Alternative provision school for ‘gifted’ pupils seeks riverside flat
A new alternative provision free school for 13 to 16-year-olds is calling its pupils “gifted” to shatter misconceptions about troubled teenagers.
The Ideas College, a creative digital media alternative provision (AP) school, is set to open in January next year after setbacks that include site delays and the loss of “key partner” the Kids Company.
But the school hopes to secure a floor of a swanky block of flats five minutes up the river from Greenwich Pier, south east London, for its anticipated 48 pupils.
Literature promoting the school, sent to residents of the building, says that it is for “creatively gifted” youngsters who are not achieving in the “conventional education system”.
David Holloway OBE, (pictured), one of the school’s founders, told Schools Week the wording was part of a plan to challenge stereotypes.
“I remember being at a conference about AP and nobody talked about what these kids are bringing in, just their problems. They are seen as a problem.”

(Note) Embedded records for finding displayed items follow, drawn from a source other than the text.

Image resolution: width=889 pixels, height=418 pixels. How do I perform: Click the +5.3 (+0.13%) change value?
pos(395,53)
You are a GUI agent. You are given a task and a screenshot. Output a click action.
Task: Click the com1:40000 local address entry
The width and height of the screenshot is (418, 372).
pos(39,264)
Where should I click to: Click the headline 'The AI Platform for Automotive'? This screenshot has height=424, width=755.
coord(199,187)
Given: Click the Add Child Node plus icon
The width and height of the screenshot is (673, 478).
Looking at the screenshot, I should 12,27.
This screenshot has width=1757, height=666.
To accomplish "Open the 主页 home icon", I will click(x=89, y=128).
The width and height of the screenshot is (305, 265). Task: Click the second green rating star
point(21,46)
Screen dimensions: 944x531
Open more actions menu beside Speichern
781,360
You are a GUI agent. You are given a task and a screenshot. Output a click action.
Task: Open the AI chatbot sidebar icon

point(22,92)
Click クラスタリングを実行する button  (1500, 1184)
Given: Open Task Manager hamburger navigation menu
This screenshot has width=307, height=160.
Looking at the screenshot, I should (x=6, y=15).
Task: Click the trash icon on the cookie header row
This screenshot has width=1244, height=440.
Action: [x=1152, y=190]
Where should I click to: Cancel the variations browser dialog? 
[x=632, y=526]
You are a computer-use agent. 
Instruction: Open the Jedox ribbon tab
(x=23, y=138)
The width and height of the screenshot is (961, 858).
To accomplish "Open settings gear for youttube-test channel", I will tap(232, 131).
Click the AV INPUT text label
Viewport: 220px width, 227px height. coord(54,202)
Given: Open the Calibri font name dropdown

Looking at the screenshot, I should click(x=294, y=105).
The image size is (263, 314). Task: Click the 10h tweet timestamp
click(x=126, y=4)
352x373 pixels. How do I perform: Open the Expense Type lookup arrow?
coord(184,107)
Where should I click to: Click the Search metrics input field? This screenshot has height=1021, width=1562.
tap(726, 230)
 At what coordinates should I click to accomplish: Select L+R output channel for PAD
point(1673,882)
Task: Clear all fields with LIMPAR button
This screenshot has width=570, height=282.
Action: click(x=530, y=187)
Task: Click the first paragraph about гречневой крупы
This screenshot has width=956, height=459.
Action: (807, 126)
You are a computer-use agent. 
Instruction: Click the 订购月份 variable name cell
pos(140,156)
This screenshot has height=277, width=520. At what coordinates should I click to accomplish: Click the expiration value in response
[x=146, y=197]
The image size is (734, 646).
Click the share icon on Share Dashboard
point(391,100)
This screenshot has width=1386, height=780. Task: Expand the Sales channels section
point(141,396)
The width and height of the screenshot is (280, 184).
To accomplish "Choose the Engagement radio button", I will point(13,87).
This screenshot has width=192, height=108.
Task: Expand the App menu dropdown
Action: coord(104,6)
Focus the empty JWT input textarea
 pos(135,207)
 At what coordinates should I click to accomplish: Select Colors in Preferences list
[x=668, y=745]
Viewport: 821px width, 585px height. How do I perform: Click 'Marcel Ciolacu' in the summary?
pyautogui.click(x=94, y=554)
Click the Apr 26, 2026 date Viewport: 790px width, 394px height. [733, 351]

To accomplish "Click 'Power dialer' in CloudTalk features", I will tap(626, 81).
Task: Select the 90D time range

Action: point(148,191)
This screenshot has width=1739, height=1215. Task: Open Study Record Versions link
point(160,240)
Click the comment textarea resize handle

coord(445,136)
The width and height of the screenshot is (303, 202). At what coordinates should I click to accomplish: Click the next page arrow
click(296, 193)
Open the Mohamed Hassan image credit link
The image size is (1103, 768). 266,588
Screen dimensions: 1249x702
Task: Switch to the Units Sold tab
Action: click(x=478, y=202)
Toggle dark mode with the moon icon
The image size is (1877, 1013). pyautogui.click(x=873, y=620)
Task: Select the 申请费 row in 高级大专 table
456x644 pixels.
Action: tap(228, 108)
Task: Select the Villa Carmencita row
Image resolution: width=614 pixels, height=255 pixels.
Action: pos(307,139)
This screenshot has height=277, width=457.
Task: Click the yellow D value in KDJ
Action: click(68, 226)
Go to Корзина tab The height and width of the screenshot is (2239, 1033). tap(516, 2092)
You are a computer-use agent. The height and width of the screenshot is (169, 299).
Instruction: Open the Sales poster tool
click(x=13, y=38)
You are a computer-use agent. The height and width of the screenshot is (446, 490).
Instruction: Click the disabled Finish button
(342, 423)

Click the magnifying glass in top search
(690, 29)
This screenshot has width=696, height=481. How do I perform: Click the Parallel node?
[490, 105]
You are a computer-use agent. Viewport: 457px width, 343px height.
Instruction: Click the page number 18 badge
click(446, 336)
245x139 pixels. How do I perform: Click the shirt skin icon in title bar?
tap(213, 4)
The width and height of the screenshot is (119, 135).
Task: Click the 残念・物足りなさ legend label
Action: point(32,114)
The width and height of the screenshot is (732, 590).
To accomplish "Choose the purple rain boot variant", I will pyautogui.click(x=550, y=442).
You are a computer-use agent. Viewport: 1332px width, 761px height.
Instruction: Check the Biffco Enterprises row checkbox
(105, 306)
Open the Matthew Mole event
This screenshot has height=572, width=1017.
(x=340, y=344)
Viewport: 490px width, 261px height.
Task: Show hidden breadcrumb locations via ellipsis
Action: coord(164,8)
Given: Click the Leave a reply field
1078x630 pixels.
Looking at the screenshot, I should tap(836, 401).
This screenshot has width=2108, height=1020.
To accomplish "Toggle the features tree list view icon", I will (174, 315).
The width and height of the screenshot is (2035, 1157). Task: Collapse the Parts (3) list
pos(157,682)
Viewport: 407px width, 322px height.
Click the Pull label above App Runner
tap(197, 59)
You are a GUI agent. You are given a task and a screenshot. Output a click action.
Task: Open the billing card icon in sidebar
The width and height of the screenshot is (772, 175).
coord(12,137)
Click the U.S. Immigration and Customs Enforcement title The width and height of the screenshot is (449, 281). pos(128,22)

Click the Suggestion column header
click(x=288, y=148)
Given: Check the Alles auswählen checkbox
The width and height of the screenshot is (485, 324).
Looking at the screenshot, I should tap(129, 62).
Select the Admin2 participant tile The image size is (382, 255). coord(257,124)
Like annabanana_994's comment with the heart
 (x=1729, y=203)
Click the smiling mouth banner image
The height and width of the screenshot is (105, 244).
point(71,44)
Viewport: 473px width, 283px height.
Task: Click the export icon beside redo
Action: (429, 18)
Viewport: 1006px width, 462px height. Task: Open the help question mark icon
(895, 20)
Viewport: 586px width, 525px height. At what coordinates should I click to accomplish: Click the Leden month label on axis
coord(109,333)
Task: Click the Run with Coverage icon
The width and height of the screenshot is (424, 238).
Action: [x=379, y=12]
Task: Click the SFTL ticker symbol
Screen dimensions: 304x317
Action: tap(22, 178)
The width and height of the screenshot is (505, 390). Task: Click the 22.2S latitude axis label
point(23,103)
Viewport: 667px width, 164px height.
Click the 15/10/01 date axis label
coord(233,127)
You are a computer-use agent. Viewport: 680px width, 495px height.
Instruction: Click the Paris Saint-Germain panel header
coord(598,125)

He said most pupils had “horrendous” backgrounds and that their behaviour was a way to “handle the world and keep adults away, because adults have been harmful to them in many ways.
“But they’ve had to negotiate their way through all that and come out at the other end – nobody gives them credit for surviving.”
Excluded pupils, or those at risk of exclusion, will be accepted from schools in the seven nearest London boroughs.
They will study five GCSEs including maths, English and media, and will each be allocated a mentor from a creative business agency with an eye to gaining a placement at their firm. Partners include the advertising giant Ogilvy & Mather.
The college will also stretch the usual 14 to 16 AP boundaries to include 13-year-olds, after demand from schools. Its application form says that this means it can provide “effective intervention at a critical transition time” for pupils.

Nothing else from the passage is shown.